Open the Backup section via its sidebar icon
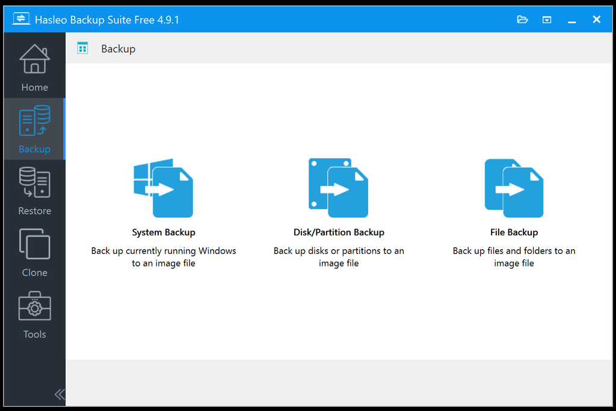 tap(34, 120)
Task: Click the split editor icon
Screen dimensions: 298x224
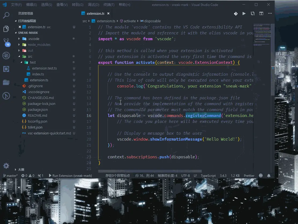Action: coord(261,13)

☆ ☆ ☆ ☆

▸ To do: Retype the entries above word for word, minus any images.

▸ Result of this task:
Open the Backup section via its sidebar icon
 tap(34, 120)
Task: Click the split editor icon
Screen dimensions: 298x224
Action: coord(261,13)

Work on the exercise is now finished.